BEGIN MATERIAL PROVIDED

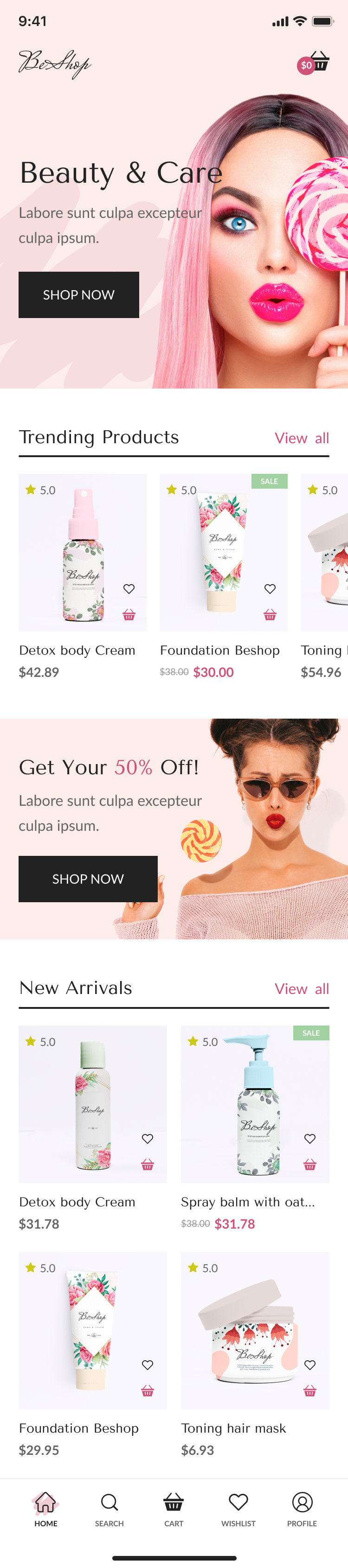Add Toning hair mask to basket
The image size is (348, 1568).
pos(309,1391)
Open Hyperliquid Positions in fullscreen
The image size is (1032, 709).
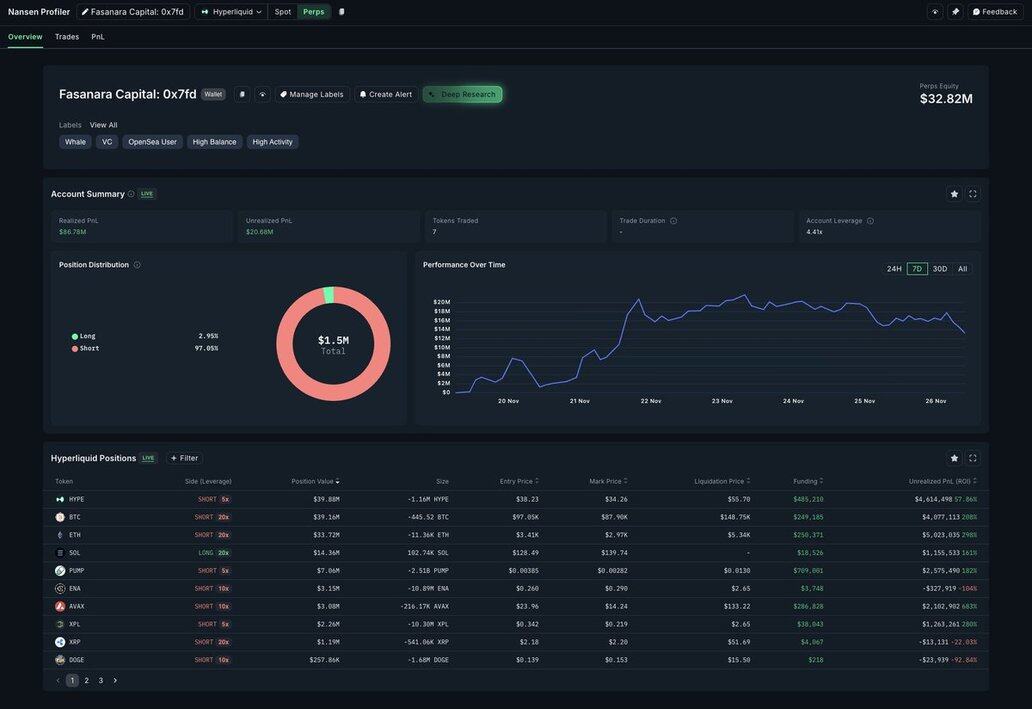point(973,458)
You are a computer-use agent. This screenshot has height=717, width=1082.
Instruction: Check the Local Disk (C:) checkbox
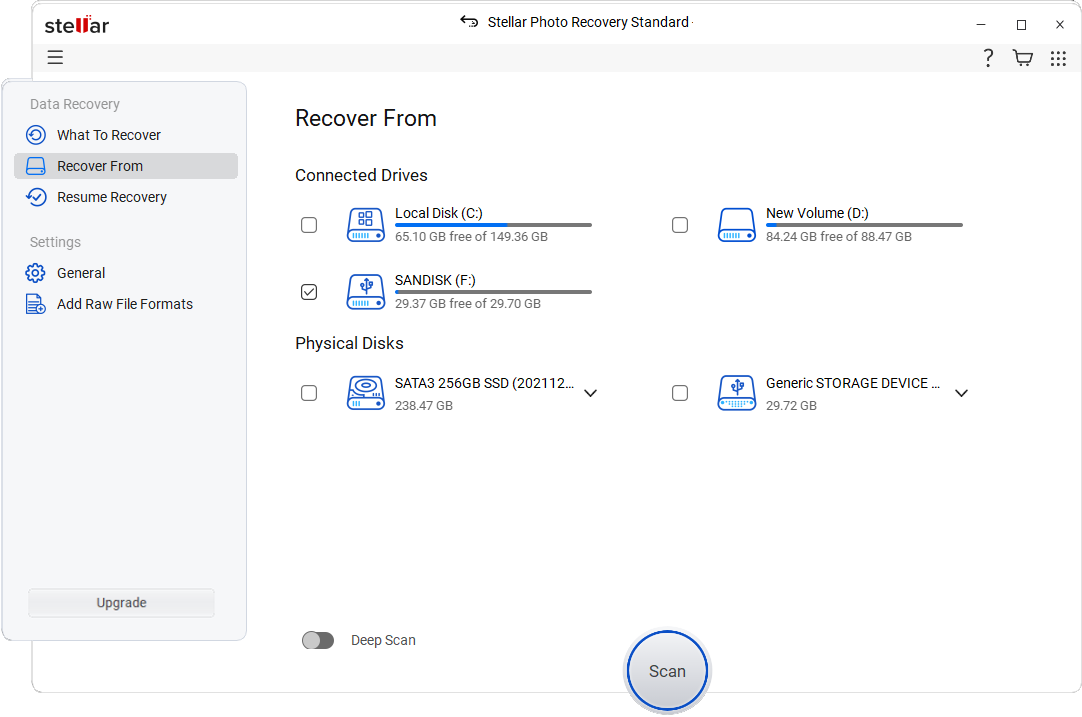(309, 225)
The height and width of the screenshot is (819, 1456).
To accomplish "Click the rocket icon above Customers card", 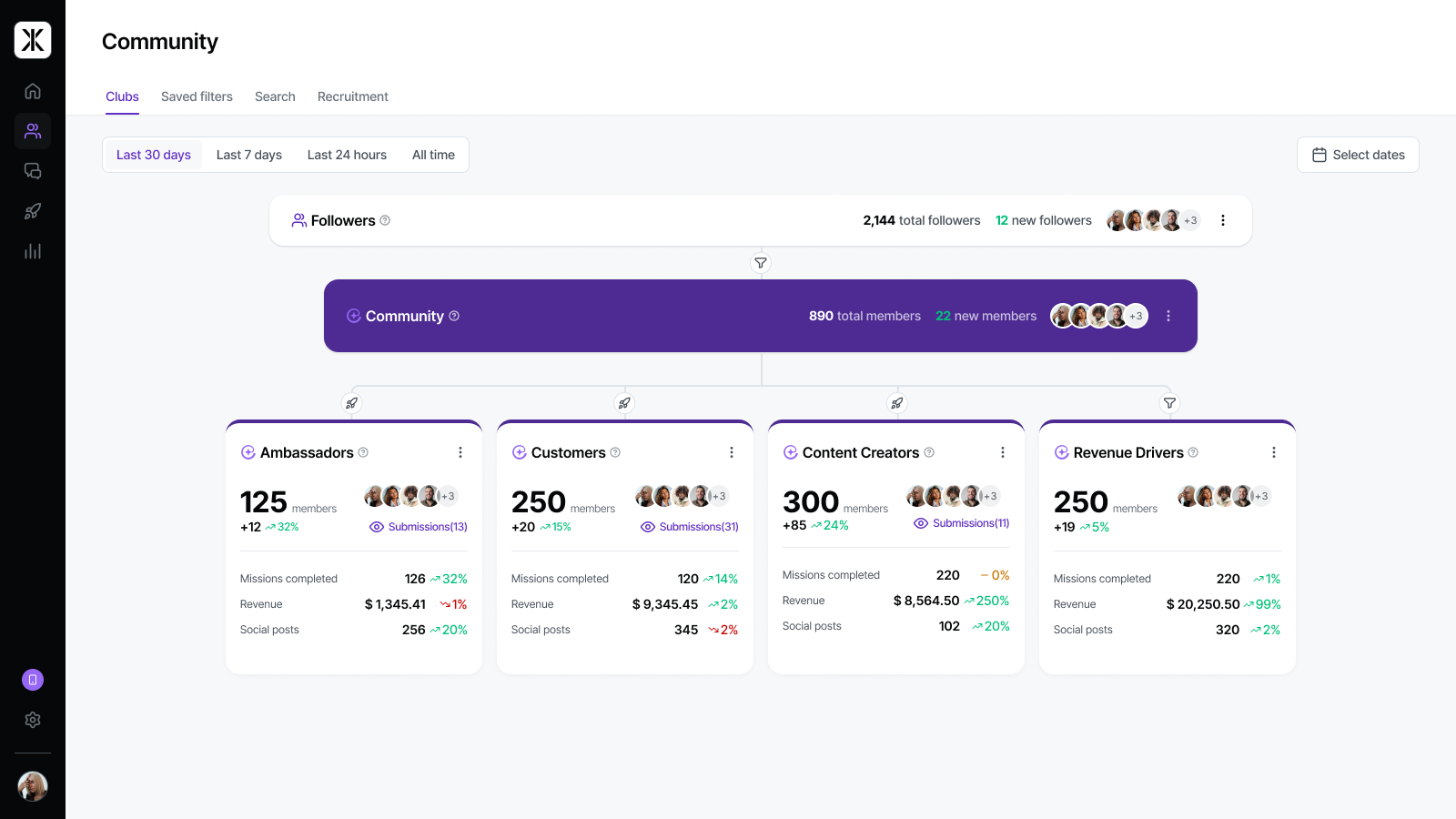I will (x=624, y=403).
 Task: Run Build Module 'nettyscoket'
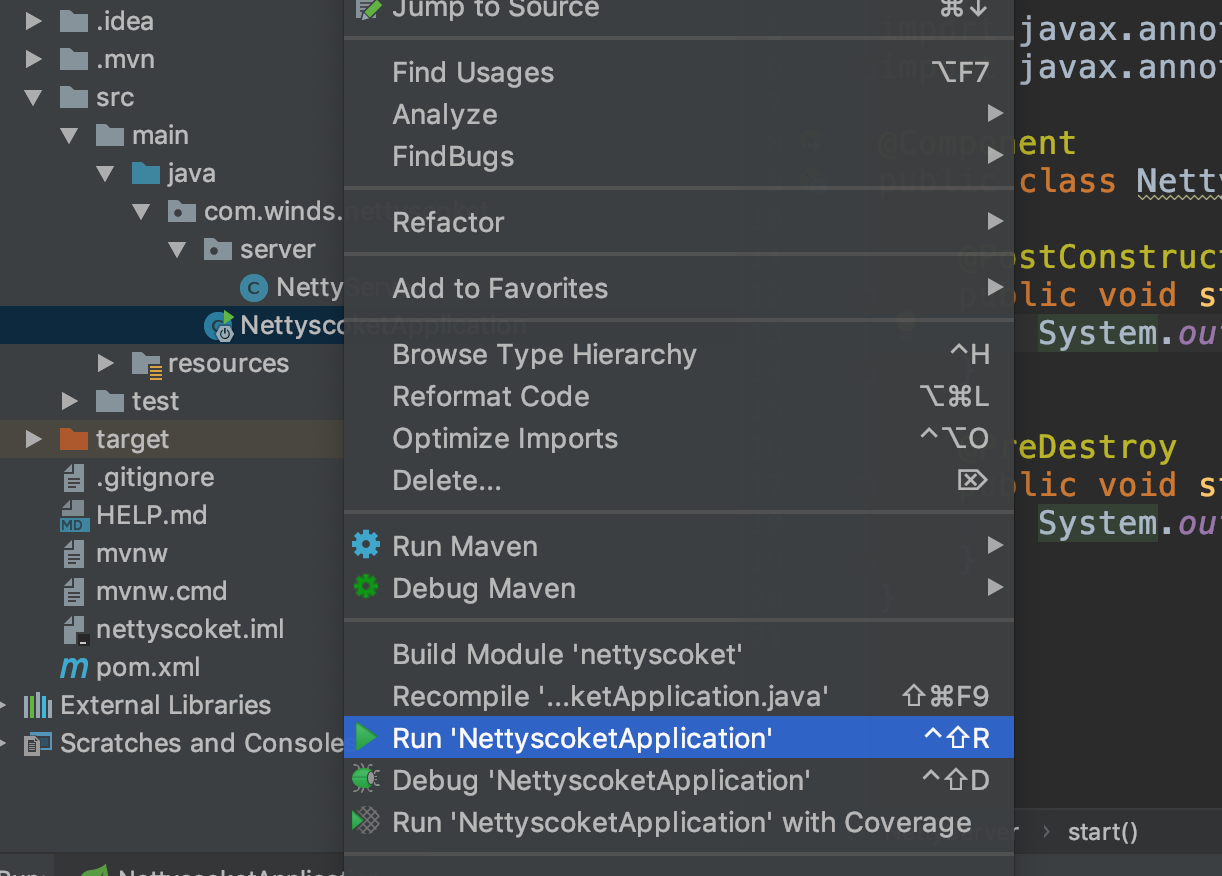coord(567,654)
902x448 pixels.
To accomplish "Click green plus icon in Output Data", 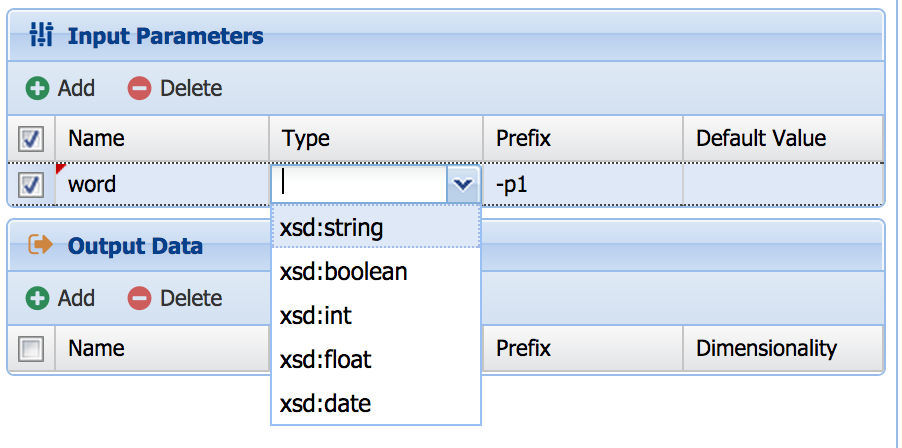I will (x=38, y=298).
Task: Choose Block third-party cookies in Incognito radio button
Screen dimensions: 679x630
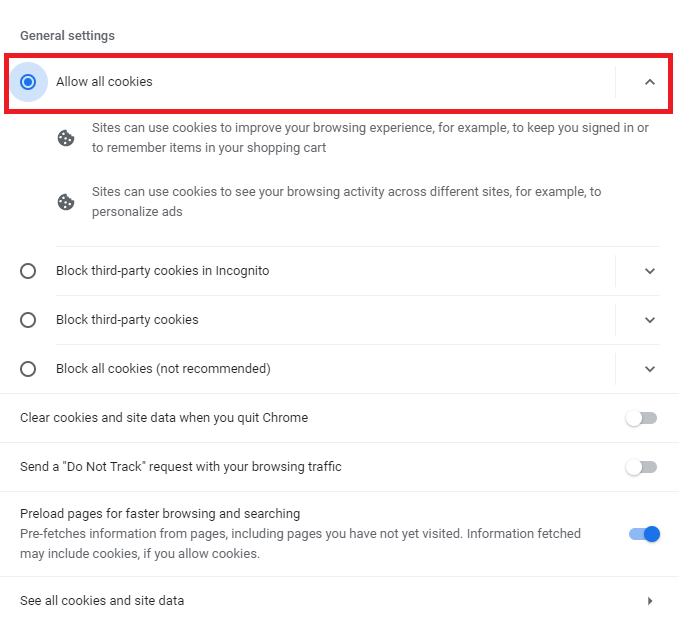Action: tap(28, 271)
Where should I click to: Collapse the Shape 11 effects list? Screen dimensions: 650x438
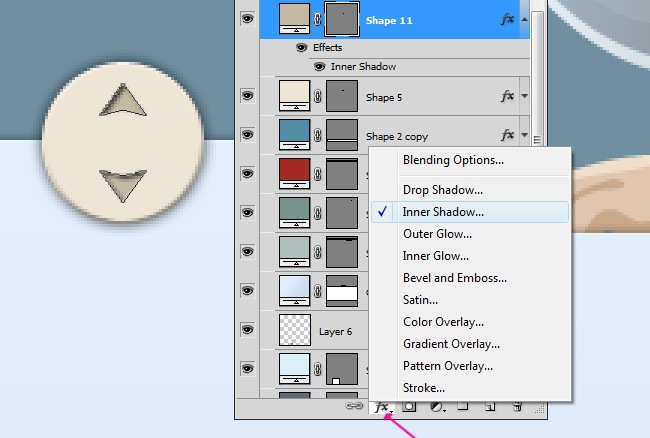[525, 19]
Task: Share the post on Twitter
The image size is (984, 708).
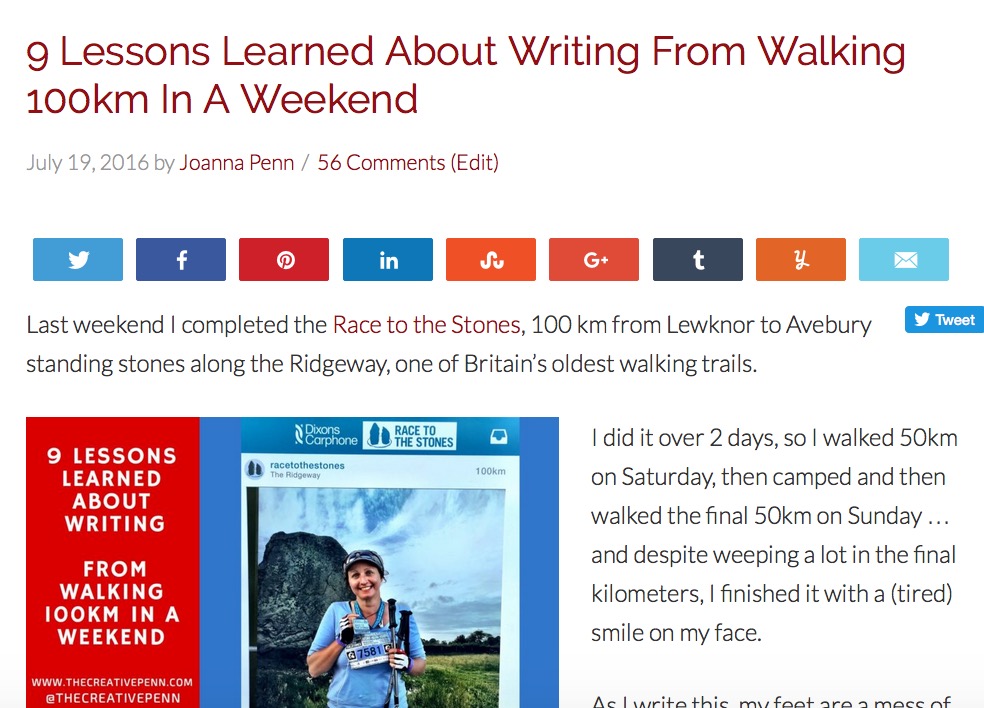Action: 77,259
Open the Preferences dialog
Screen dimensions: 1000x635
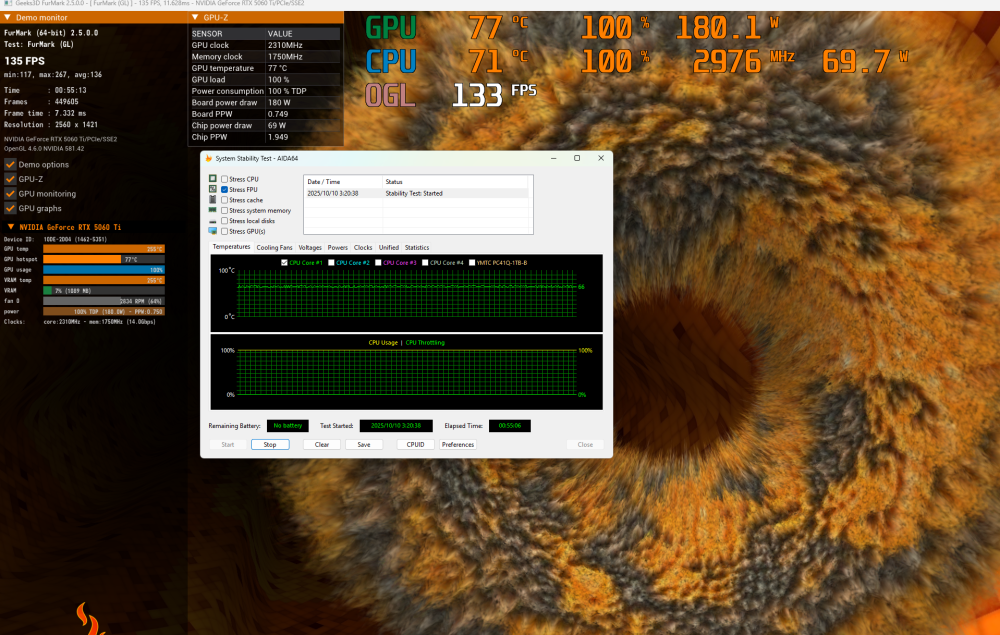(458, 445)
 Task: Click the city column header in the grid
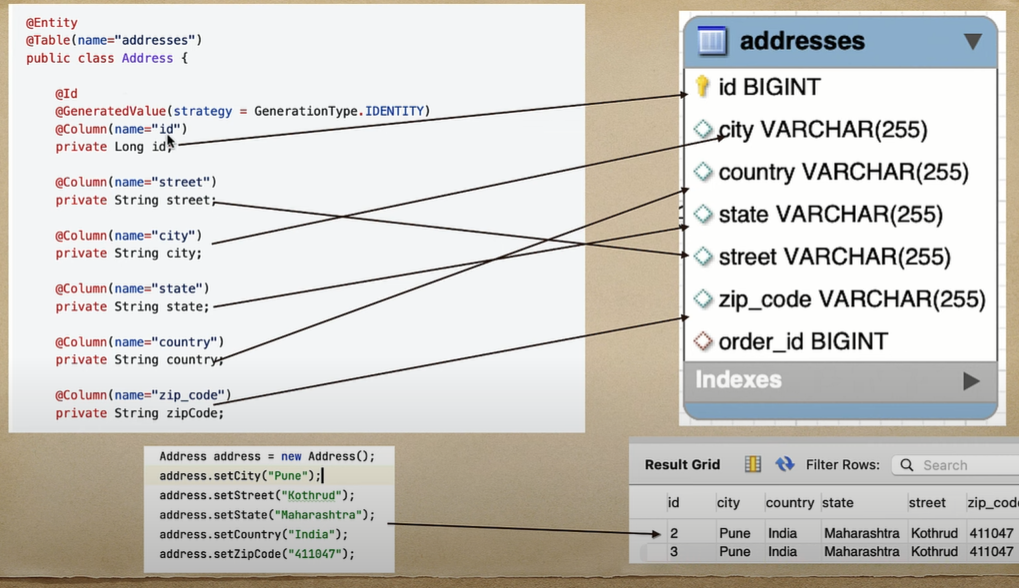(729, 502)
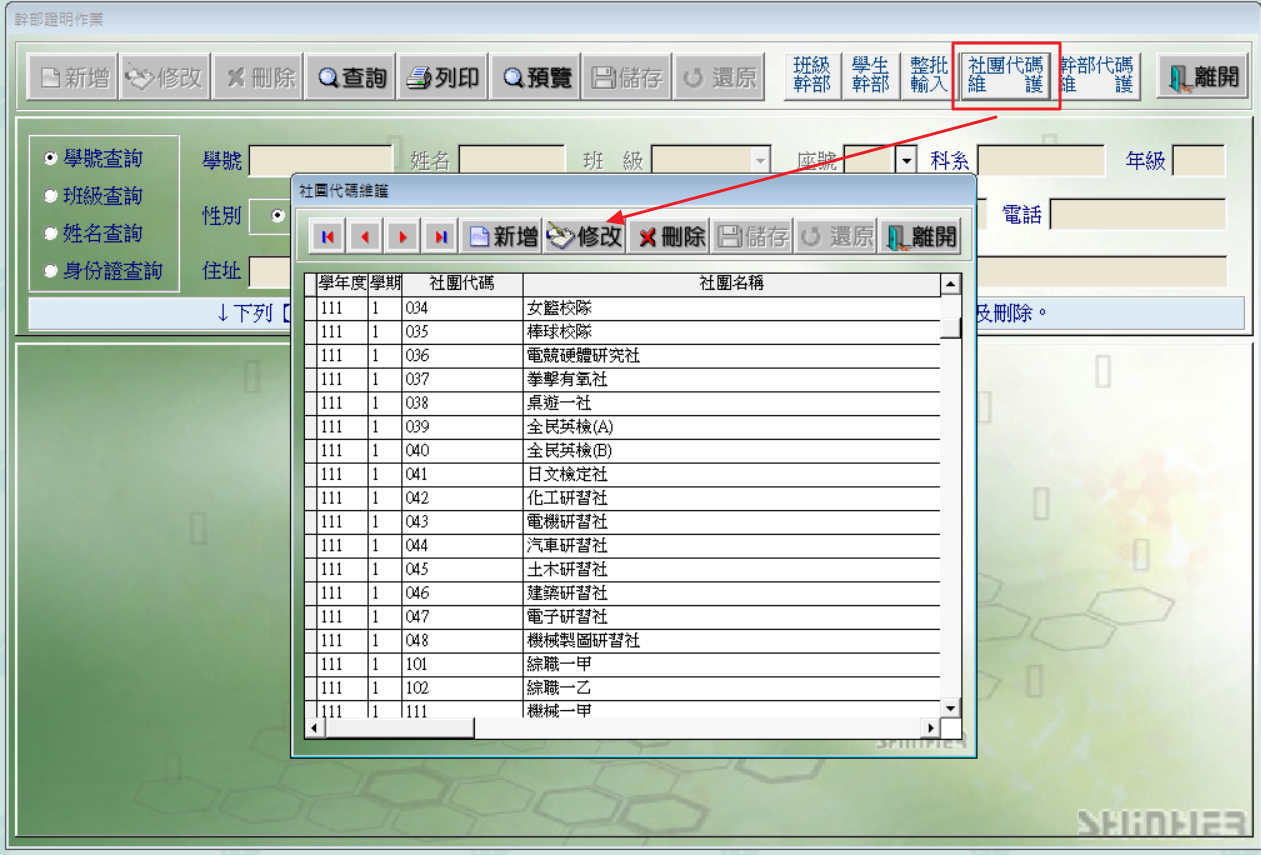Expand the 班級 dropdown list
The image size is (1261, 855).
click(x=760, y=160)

END MATERIAL PROVIDED

→ REQUIRED WORK
Lines holding the word "width" should be copied from the entries above.

→ TASK RESPONSE
You are a computer-use agent. This screenshot has height=717, width=1082.
The height and width of the screenshot is (819, 1456).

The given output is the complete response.